Z = (mu_B - mu_A)/np.sqrt(var_B/n_B + var_A/n_A)
pvalue = norm.sf(Z)

print("Z-score: {0}\np-value: {1}".format(Z,pvalue))

In [None]:
import matplotlib.pyplot as plt

z = np.arange(-3, 3, 0.1)
plt.plot(z, norm.pdf(z))
plt.fill_between(z[z>Z], norm.pdf(z[z>Z]))
plt.show()

Using standard deviation per group instead of variance

In [None]:
import numpy as np
from scipy.stats import norm


mu_B = popup_feature
mu_A = old_features

std_B = np.std(raw_data["abtest_group"]==1)
std_A = np.std(raw_data["abtest_group"]==2)

n_B = convert_new
n_A = convert_old

Z = (mu_B - mu_A)/np.sqrt(std_B**2/n_B + std_A**2/n_A)
pvalue = norm.sf(Z)

print("Z-score: {0}\np-value: {1}".format(Z,pvalue))

**FINDING STANDARD DEVIATION FROM THE MEAN GIVES BETTER P-VALUE RESULTS THAN CALCULATING THE VARIANCE BUT IN BOTH CASES WE CAN SAY THAT WE CANNOT REJECT THE NULL HYPOTHESIS THAT SAYS: OLD FEATURES BRING MORE CONVERSIONS THAN THE POP UP ONE**

In [None]:
from scipy.stats import norm
norm.cdf(Z) #how significant our z_score is

In [None]:
norm.ppf(1-(0.05)) #critical value of 95% confidence


z_score is less than critical value of 95% confidence. Hence we fail to reject null hypothesis. Therefore the conclusion is that we accept null hypothesis.

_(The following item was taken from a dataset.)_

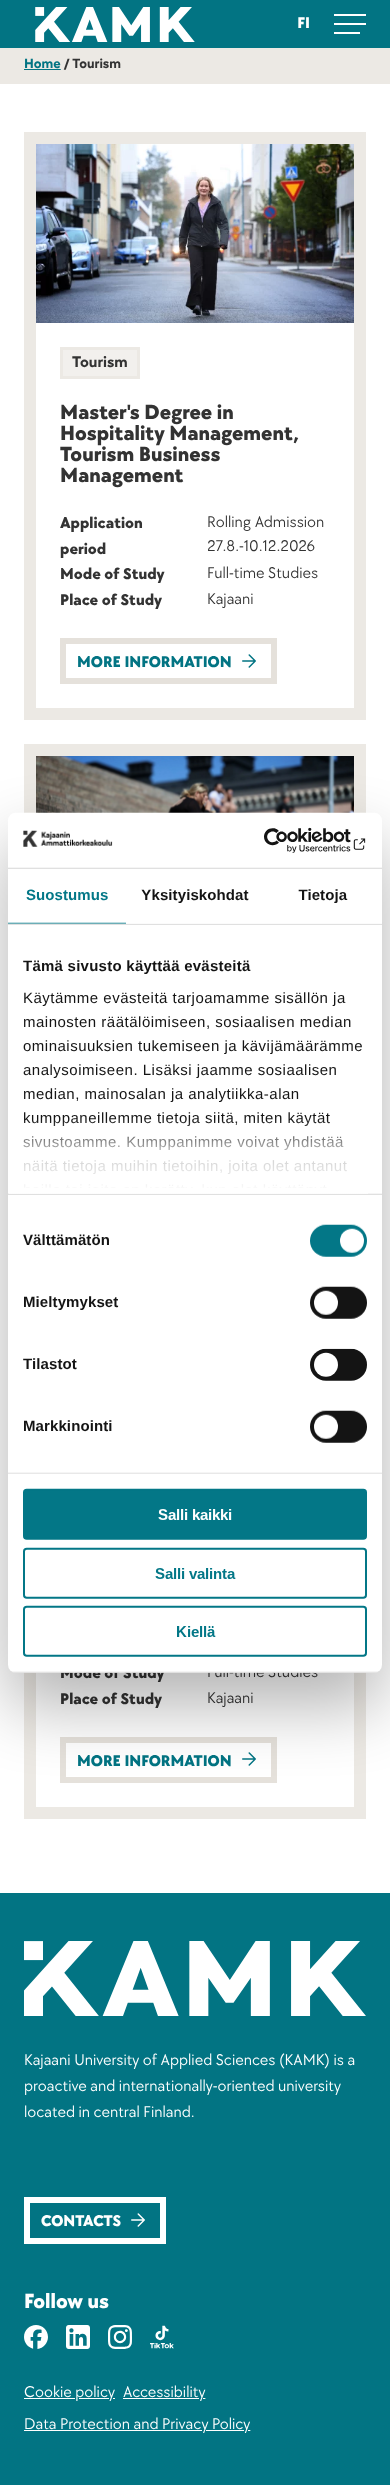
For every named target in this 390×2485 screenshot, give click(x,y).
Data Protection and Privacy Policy (137, 2424)
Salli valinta (195, 1572)
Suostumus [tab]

**LOGISTIC REGRESSION FOR STATS ANALYSIS**

In [None]:
#adding an intercept column
raw_data['intercept'] = 1

#Create dummy variable column
raw_data['ab_feature'] = pd.get_dummies(raw_data['abtest_group'])[1]

raw_data.head()

In [None]:
import statsmodels.api as sm
model=sm.Logit(raw_data['conversion_date'].astype(float),raw_data[['intercept','ab_feature']])
results=model.fit()

In [None]:
results.summary()

Conclusions:¶
None of the variables have significant p-values. Therefore, we will fail to reject the null and conclude that there is not sufficient evidence to suggest that the new feature will bring more conversions and more customers.

In the larger picture, based on the available information, we do not have sufficient evidence to suggest that the new feature results in more conversions than the old game architecture.